Just like a boxing match, wait until you find the weak spot of the in-law you can’t stand and smack ‘em down. If it’s politics, research your info and steal their thunder with more knowledge. If they have an annoying habit such as eating like a farm animal, within earshot cite to someone how you read an article about how eating with your mouth open draws in excess oxygen causing more fat cells to thrive. Make shit up, it’s fun.

Find the Humor

Certain in-laws (especially women) thrive on drama. When these people get all whiny or emotional sit back and enjoy the show. Watch how other people react. Find the humor in their ridiculous behavior however never get pulled into the conversation. It’s like a live reality show just for you.

Work, Show up Late or Leave Early

Try to work at the last minute or show up late or cleverly schedule things that will even make the wife want leave a family gathering early. It minimizes the pain of being around a bunch of goofballs too long. Get tickets to something or take her dancing, anything.

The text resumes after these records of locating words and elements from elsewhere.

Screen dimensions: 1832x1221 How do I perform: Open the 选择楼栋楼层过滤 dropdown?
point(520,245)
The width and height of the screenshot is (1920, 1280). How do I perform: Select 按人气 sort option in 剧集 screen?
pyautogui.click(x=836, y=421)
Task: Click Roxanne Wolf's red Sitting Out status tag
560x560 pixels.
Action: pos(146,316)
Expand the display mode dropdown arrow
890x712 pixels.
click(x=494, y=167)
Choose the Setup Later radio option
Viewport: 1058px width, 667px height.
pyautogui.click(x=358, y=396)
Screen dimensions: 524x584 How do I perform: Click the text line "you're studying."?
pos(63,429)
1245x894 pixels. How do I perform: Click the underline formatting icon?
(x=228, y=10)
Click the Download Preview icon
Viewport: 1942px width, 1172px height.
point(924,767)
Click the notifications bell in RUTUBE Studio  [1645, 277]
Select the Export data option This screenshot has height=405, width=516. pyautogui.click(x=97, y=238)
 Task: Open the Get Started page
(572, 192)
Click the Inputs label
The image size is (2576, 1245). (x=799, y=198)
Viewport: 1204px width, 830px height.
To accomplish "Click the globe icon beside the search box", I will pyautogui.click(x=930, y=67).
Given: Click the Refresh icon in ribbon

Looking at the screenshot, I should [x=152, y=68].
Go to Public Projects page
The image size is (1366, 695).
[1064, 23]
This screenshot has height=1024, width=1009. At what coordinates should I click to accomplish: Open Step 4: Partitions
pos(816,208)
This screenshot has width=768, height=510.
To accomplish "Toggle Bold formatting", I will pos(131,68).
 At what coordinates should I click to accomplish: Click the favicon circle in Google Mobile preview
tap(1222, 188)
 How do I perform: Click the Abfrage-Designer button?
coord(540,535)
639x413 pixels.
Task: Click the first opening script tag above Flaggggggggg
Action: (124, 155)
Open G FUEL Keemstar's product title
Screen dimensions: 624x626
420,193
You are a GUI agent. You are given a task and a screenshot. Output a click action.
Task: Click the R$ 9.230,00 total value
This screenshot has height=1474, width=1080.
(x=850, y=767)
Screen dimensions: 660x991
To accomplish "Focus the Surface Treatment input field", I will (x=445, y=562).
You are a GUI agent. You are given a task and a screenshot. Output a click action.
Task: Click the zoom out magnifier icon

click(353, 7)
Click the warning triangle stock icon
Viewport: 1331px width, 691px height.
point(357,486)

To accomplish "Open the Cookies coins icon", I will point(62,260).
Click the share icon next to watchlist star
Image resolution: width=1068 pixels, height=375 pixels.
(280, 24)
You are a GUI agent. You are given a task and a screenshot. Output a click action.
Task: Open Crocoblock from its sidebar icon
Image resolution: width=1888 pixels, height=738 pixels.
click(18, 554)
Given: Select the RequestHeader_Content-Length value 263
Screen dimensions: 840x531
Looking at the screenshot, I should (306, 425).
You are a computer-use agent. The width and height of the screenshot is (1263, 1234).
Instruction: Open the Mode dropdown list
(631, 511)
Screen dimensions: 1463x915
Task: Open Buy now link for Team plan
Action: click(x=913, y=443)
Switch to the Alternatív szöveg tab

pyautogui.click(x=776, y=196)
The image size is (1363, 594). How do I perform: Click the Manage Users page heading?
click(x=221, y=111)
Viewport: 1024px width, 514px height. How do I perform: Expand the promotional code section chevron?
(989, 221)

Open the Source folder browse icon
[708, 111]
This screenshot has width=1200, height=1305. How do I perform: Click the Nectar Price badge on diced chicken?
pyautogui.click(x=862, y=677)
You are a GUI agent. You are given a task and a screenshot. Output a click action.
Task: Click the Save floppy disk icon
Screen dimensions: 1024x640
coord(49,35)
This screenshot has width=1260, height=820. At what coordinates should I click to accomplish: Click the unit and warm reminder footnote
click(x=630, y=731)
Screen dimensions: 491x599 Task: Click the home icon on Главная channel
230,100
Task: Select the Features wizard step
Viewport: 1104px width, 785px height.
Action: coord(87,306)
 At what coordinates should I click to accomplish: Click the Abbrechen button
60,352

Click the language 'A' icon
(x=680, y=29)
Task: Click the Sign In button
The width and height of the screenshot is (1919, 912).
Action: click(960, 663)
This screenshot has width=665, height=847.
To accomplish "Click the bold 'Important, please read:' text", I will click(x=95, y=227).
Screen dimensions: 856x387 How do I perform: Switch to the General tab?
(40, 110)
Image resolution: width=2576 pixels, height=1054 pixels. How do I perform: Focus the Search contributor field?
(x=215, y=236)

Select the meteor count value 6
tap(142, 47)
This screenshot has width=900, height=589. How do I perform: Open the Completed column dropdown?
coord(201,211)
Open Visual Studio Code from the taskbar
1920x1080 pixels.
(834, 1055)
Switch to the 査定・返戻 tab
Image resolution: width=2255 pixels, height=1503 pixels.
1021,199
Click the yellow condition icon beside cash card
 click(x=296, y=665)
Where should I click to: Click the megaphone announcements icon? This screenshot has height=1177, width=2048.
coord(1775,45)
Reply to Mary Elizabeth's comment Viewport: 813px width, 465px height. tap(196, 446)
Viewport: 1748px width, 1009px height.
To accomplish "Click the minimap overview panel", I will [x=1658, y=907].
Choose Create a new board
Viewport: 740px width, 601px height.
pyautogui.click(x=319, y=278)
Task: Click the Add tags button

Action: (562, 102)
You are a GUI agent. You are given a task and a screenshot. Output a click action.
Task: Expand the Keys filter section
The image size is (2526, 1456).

Imbibe (recovering folk, skip this step)

Saucing yourself up as much as possible when forced to be in the presence of the fat sister who won’t stop talking about negative shit is sometimes required. Take a walk and smoke a bone or down as much wine, beer or rubbing alcohol you can and when you walk back into Freakville you will be so numb it will all be good.


If you can’t beat ‘em, join ‘em. Being around annoying in-laws is of little control when you marry into a family. Therefore, know what to expect and adjust your annoyance meter accordingly. They aren’t going to change and if you are trapped sitting on plastic covered furniture with cousin blowhard spewing ridiculous uneducated banter, join in. Turn yourself into one of them and act like a dope for a day.


Avoiding annoying family members can be easy. Hide somewhere. Go play video games with the kids or tactfully position yourself far away from the offender.

Handling in-laws you can’t stand simply takes a little initiative. Watch your wife when you visit your family, she’ll probably do the same.